Un objectif d’inflation flexible est utile pour contrer les forces déflationnistes. Le danger de la déflation réside dans son caractère auto-entretenu: elle peut inciter les entrepreneurs et les consommateurs à reporter leurs investissements et leurs dépenses, espérant une baisse des prix future. Ce phénomène finit par freiner, voire par stopper, la croissance économique.
Il n’est pas anodin que les propos de Schlegel s’inscrivent parfaitement dans le contexte actuel. En Allemagne, la grande industrie s’apprête à connaître des vagues massives de licenciements. Dans d’autres grandes économies de la zone euro, notamment en France, le climat des affaires et le moral dans l’industrie sont également au plus bas. Et si l’inflation dans la zone euro venait soudainement à chuter? Et si les taux d’inflation en Suisse repassaient prochainement en territoire négatif?
La question mérite d’être posée avec insistance. Bientôt, les récentes baisses du taux directeur de la BNS, ainsi que celles à venir, entraîneront une nouvelle diminution des loyers. Sans le décalage dans la baisse du taux d’intérêt de référence hypothécaire, qui joue un rôle clé dans l’ajustement des loyers, l’inflation en Suisse serait déjà inférieure aux 0,5% que la Banque nationale prévoit pour le deuxième trimestre 2025. Sur l’ensemble de l’année, toutefois, elle reste encore légèrement au-dessus de 1%.
Agir rapidement, telle est la devise de la Banque nationale suisse. Au printemps 2022, elle avait réagi plus vite que d’autres banques centrales face au retour de l’inflation, gagnant ainsi la crédibilité nécessaire pour être la première à abaisser son taux directeur en mars dernier. «Allez-vous poursuivre cette politique de baisses rapides du taux directeur en cas de chute brutale et soudaine de l’inflation?», a interrogé vendredi l’économiste en chef d’une société d’investissement britannique. Pour les investisseurs professionnels, mais aussi pour les propriétaires en pleine renégociation hypothécaire, répondre correctement à cette question pourrait être une opportunité de gains considérables.

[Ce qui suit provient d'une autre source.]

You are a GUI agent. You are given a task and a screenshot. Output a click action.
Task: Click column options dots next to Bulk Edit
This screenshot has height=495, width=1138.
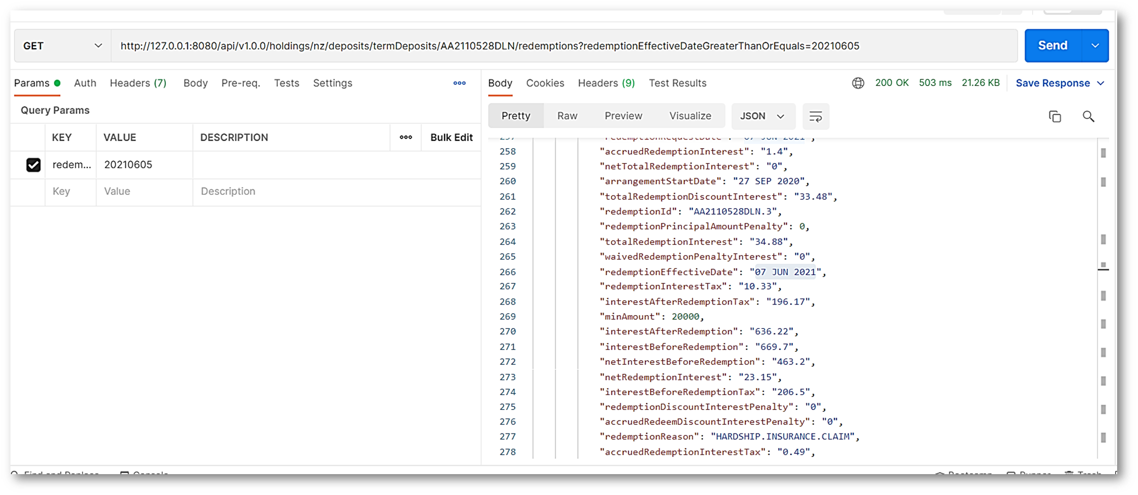pos(405,137)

Dans l’hypothèse plausible d’une dégradation rapide du climat économique en Europe, plusieurs arguments militent en faveur d’un retour rapide du taux directeur à zéro, voire en territoire négatif. Deux points en particulier ont été évoqués lors de cette conférence.
Premièrement, les baisses du taux directeur restent l’outil principal de toute banque centrale. Ceux qui estiment que la BNS pourrait privilégier une intervention sur le marché des changes, par exemple en affaiblissant le franc via des achats de devises, risquent de se tromper. L’expérience montre que ces interventions sont d’autant plus efficaces lorsque les marges de manœuvre offertes par le taux directeur sont déjà pleinement exploitées. D’ailleurs, le vice-président de la BNS, Antoine Martin, avait formulé des observations similaires cet été.
Deuxièmement, Marc Giannoni, économiste en chef chez Barclays, a souligné que les prévisions d’inflation de la BNS sous-estiment depuis un certain temps la réalité. Trimestre après trimestre, la Banque nationale doit constater que l’inflation (hors effets spécifiques, comme ceux liés aux loyers) recule plus rapidement que le taux directeur. Cette situation a pour effet d’augmenter les taux d’intérêt réels (corrigés de l’inflation), alors qu’ils devraient baisser dans un contexte économique récessif pour freiner la déflation. La Banque nationale semble donc préparer le terrain à un retour des taux négatifs.
Martin Schlegel aurait probablement espéré débuter son mandat avec une mission plus gratifiante.